------ ENTRIES SUPPLIED ------
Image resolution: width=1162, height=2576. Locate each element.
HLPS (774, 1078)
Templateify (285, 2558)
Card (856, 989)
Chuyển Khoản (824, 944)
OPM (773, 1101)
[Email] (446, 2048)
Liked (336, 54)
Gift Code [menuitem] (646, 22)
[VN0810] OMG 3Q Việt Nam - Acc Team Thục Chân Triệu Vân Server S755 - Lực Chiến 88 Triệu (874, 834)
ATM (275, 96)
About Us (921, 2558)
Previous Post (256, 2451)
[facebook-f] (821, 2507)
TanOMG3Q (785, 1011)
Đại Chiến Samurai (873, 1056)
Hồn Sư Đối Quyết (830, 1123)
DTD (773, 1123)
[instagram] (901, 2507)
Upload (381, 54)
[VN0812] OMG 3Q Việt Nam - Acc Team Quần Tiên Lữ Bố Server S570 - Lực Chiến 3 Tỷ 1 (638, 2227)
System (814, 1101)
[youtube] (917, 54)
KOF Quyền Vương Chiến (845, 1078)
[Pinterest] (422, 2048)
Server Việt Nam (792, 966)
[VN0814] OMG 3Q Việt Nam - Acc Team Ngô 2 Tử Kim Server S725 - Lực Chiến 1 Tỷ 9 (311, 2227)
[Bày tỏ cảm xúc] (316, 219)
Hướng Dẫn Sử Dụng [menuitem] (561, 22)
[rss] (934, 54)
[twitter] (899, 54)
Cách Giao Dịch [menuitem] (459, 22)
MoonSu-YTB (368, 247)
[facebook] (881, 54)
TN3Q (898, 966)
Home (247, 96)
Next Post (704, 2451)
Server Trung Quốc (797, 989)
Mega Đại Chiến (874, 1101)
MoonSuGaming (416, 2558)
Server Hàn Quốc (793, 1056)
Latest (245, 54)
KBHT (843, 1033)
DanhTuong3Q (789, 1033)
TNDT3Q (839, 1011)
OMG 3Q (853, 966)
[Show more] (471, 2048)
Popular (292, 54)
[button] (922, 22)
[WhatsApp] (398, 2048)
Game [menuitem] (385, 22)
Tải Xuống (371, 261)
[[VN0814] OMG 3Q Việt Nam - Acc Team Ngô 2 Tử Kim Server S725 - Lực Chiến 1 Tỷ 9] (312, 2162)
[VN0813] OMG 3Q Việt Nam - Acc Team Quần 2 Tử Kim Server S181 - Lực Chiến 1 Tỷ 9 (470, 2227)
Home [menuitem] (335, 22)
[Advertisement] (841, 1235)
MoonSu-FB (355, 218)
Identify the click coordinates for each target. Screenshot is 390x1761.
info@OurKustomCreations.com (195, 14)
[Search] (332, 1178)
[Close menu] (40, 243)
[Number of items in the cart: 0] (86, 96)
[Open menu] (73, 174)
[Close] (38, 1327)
------
AIM OF THE TASK
Of the lines above, retype only those from the line containing "OMG 3Q (853, 966)" through the line containing "info@OurKustomCreations.com (195, 14)", including both, exactly.

SOLUTION FOR THIS TASK
OMG 3Q (853, 966)
[Show more] (471, 2048)
Popular (292, 54)
[button] (922, 22)
[WhatsApp] (398, 2048)
Game [menuitem] (385, 22)
Tải Xuống (371, 261)
[[VN0814] OMG 3Q Việt Nam - Acc Team Ngô 2 Tử Kim Server S725 - Lực Chiến 1 Tỷ 9] (312, 2162)
[VN0813] OMG 3Q Việt Nam - Acc Team Quần 2 Tử Kim Server S181 - Lực Chiến 1 Tỷ 9 (470, 2227)
Home [menuitem] (335, 22)
[Advertisement] (841, 1235)
MoonSu-FB (355, 218)
Identify the click coordinates for each target. Screenshot is 390x1761.
info@OurKustomCreations.com (195, 14)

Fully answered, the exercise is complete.